Now, Jesus says, if this unjust judge gave her what was due, how much more shall God ‘avenge His own elect who cry out day and night to Him’? (Luke 18:7).
The message of the parable is clear. When it comes to prayer (and as I have explored before on this blog, the topic is seen to be hot among the disciples in Luke’s Gospel), if you’re going to really go for it, you’re going to need to know how to persist and persevere.
Another interesting parable on this subject actually earlier in Luke, sheds further light.

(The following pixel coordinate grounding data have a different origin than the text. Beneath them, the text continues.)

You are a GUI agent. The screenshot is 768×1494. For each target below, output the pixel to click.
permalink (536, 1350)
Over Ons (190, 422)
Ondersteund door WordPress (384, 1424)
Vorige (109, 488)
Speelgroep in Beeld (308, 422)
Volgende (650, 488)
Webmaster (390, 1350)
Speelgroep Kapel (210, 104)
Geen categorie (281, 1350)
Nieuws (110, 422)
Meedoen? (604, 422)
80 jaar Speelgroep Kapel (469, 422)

‘Which of you shall have a friend, and go to him at midnight and say to him, “Friend, lend me three loaves; for a friend of mine has come to me on his journey, and I have nothing to set before him”; and he will answer from within and say, “Do not trouble me; the door is now shut, and my children are with me in bed; I cannot rise and give to you”? I say to you, thought he will not rise and give him because he is his friend, yet because of his persistence he will rise and give him as many as he needs.’ (Luke 11:5-8, emphasis mine.)
There is a striking and again, clear message to this parable. To those of us who love to know and remember that God calls us His friends (John 15:15), the sobering truth nonetheless remains: there are some things that can only come by persistence. Even when we are God’s friends, and His sons and daughters, and anything else, there is something about this life of prayer that will always require persistence. Perhaps we don’t fully understand why now. But one thing I do know, is that when I do persist in prayer, it does me a whole lot of good, and carries of course the great benefit of having spent much time with God! Sometimes a journey is as much about the road, about both the pitfalls and the springs along the way, as it is about the goal. In fact, perhaps most of the time it is.

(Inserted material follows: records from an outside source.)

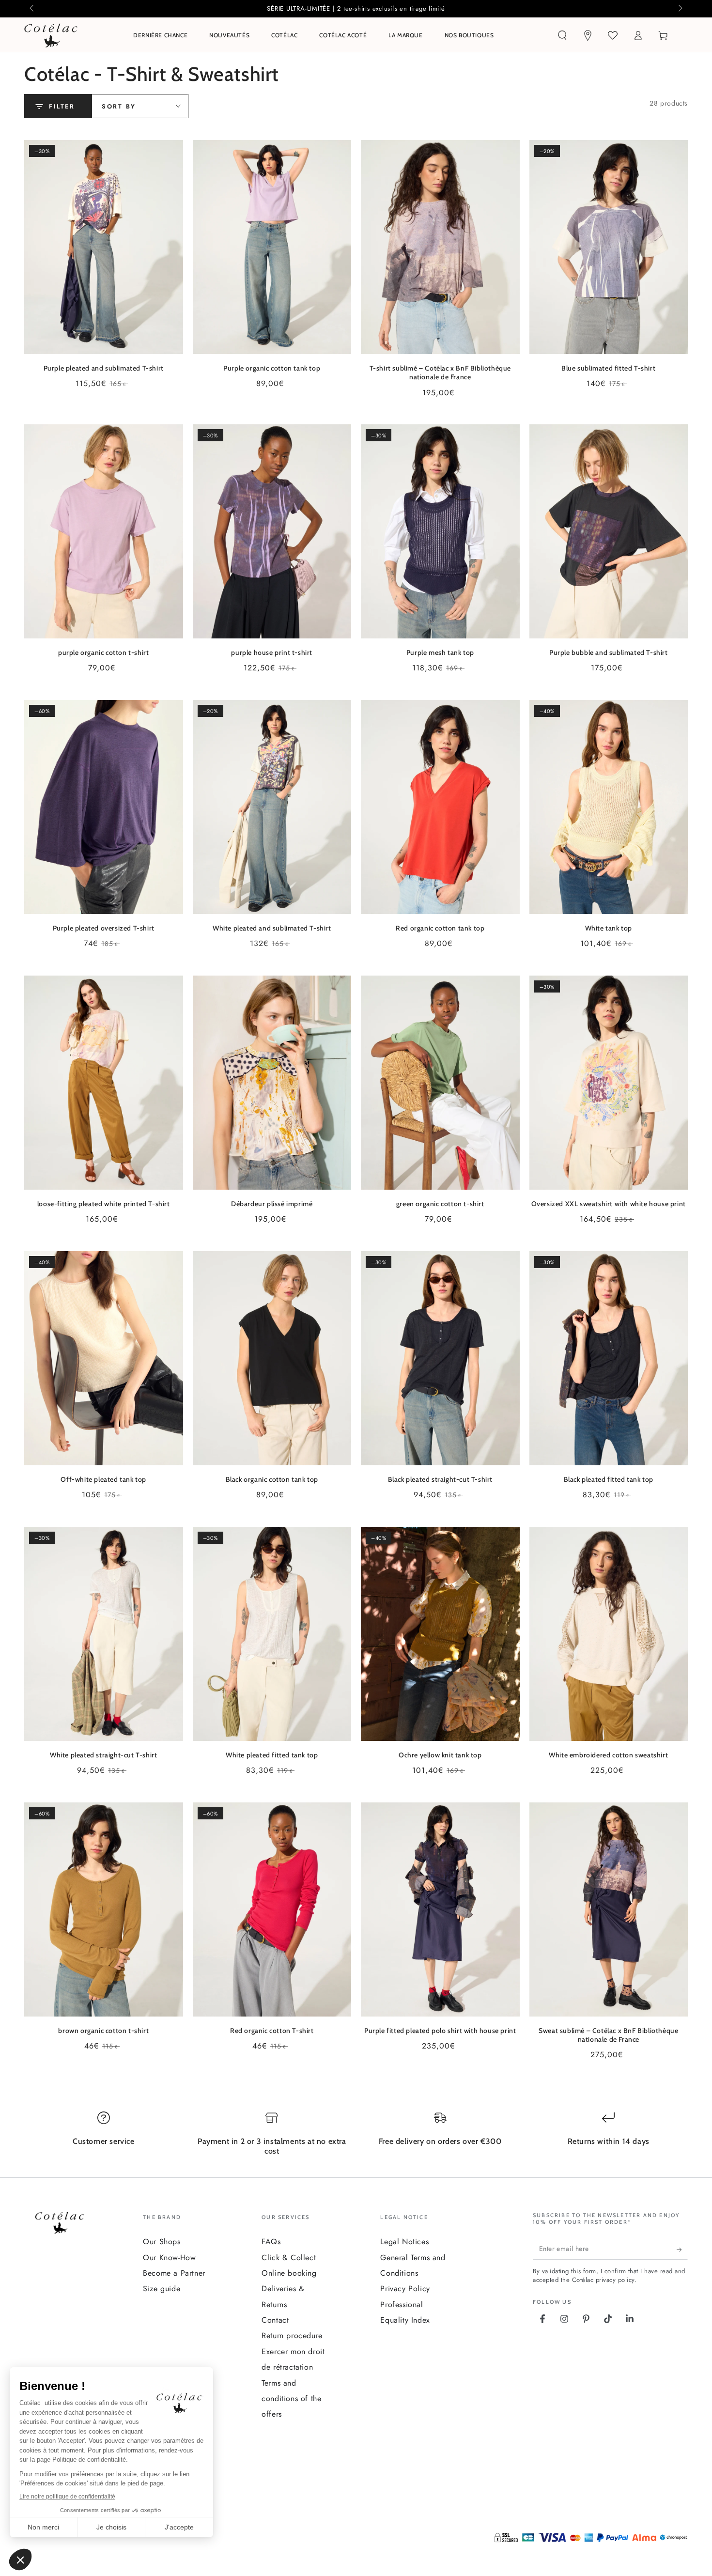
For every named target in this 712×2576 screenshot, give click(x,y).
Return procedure (292, 2335)
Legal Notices (404, 2241)
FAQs (271, 2241)
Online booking (289, 2273)
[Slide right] (679, 8)
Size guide (161, 2288)
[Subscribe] (682, 2250)
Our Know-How (169, 2257)
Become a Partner (174, 2273)
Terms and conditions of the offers (291, 2398)
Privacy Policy (405, 2288)
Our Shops (161, 2241)
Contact (275, 2320)
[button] (562, 35)
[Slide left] (32, 8)
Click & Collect (289, 2257)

I know that one prayer request I had recently, I held for more than four years, before I really began to see dramatic breakthrough in that area. There was a specific person I prayed for, and at times during those four years I thought there was little hope left, and not much point in praying. But I’d heard the stories, I’d read the words of Jesus, and something of grace in my spirit knew that I should keep going. Sometimes it was really difficult to get the words out, because there was very little in me that wanted to keep praying them, when in the natural I was seeing no hope.
But I can testify now that throughout last year dramatic breakthrough began occurring with this person. In many wonderful and significant ways their life became transformed and today looks utterly different and much more wonderful, and I am so thankful to God for it.

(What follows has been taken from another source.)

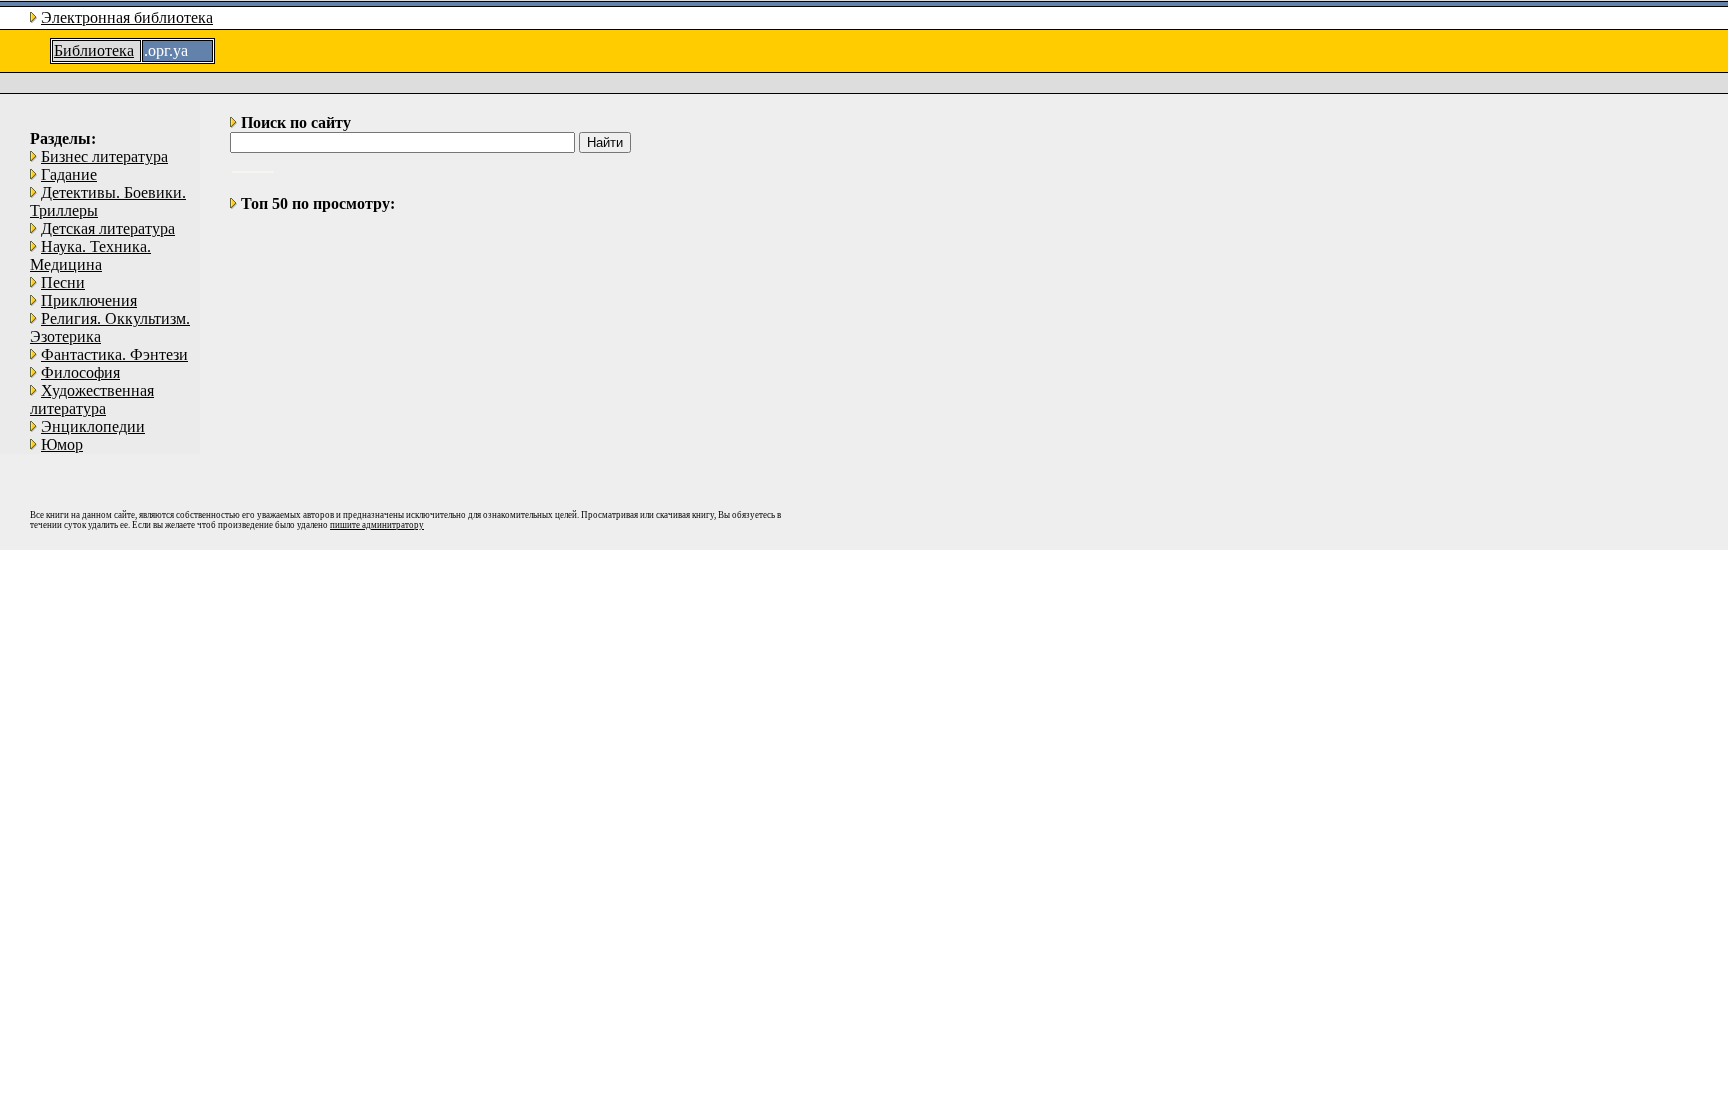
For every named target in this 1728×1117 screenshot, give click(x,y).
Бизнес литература (104, 156)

Of course, not all prayers have to be pursued for years. Last year when I prayed with a particular friend about things, we kept seeing near-instant breakthroughs and answers to those prayers! But now we’ve come to a phase where we’re carrying prayers which have taken longer – indeed, aren’t answered yet. And so once again we remember that we have come to a place where we have to persist. I’ve learnt the lesson from the Scripture, from church history, and from my own experience, and so now I am more equipped to press on. It’s a challenge sometimes, still. But be encouraged: good things really do come to those who wait!
Indeed, there are many Scriptures, especially in the Psalms, that speak about the blessing of waiting on the Lord. I didn’t always understand these because, I had a shallow understanding of what ‘waiting on the Lord’ might be. But through experience, and through learning to pray, I have come to understand now why so many Psalmists and writers exhorted the people of God to ‘wait upon the Lord’.
Among the testimonies of those who persevered in prayer, one that stands out is the story of Rees Howells, a Welsh intercessor who was swept up in the Welsh Revival of 1904-5, and continued in his intercessory ministry right through the second world war until his death in 1950. His biography, Intercessor by Norman Grubb recounts many stories of his various breakthroughs in prayer, many of which took years to accomplish, some requiring the greatest patience when seemingly nothing was happening in the natural.